What is the possible answer for #sqrt2x(sqrt8x-sqrt32)#? How to simplify the answer too?

#sqrt2x(sqrt8x-sqrt32)#

2 Answers
Sep 26, 2017

#sqrt(2) sqrt(x) (2sqrt(2)sqrt(x) - 4sqrt(2))#

Explanation:

#color(red)(root(n)(ab) = root(n)(a) * root(n)(b)) #

#sqrt(2x)# must have been the result of:
#sqrt(2) * sqrt(x)#

Now that's out of the way, using the same logic:
How did they get #sqrt(8x)# ?

Pull it apart and you get:
#sqrt(8) = 2sqrt(2)# and #sqrt(x)#

Same thing here: #sqrt(32)# = #4sqrt(2)#

After picking apart everything we get:

#color(red)(sqrt(2x)(sqrt(8x) - sqrt(32))) = ...#
#sqrt(2) sqrt(x) (2sqrt(2)sqrt(x) - 4sqrt(2))#

Simplifying:
#color(red)(a(b+c) = ab+ac#

#(sqrt(2)sqrt(x) * 2sqrt(2)sqrt(x)) - (sqrt(2)sqrt(x) * 4sqrt(2))#

#sqrt(2)sqrt(x) * 2sqrt(2)sqrt(x) = 4x#

#sqrt(2)sqrt(x) * 4sqrt(2) = 8sqrt(x)#

#4x - 8sqrt(x)#

Sep 26, 2017

Given
#sqrt(2) x (sqrt(8)x - sqrt(32))#

Let us take #sqrt2# inside the parentheses and multiply both terms.
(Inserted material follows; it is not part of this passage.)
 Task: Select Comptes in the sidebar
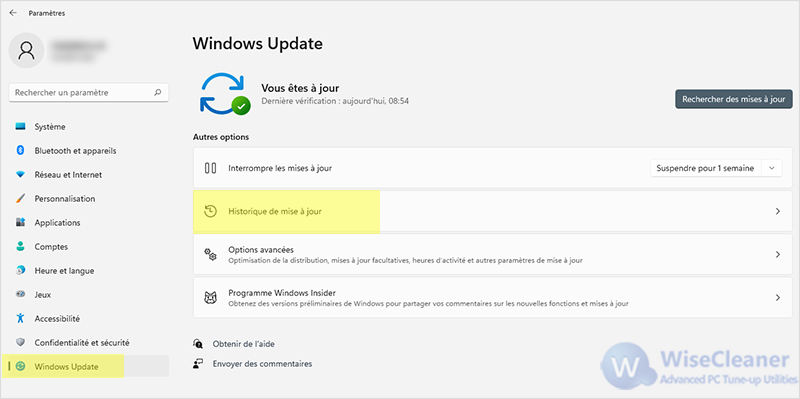pyautogui.click(x=51, y=246)
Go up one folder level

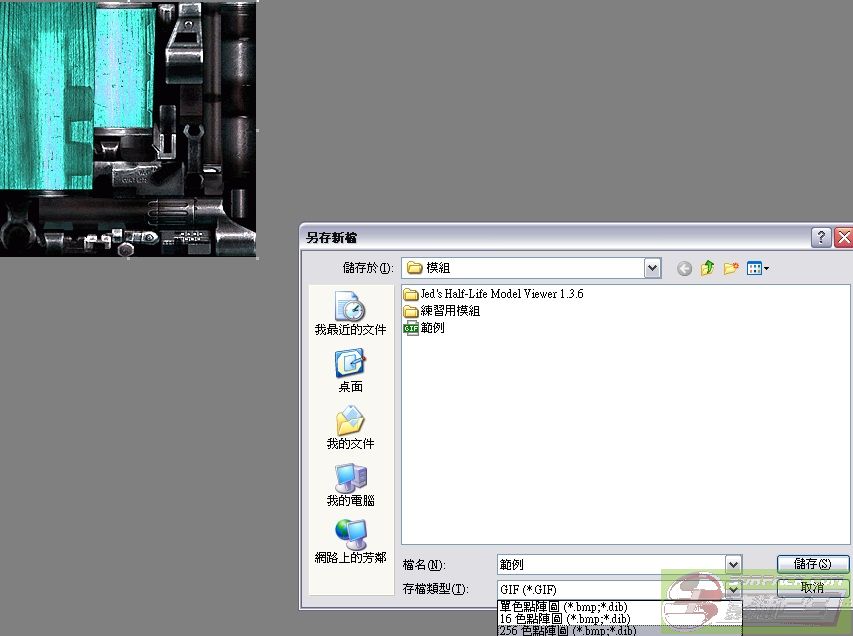coord(708,268)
It becomes

#x (sqrt2xxsqrt8x - sqrt2xxsqrt(32))#
#=>x (sqrt(8xx2)x - sqrt(32xx2))#
#=>x (sqrt(16)x - sqrt(64))#
#=>x (4x - 8)#

Taking common factor #4# outside the parentheses we get simplified form as

#4x (x - 2)#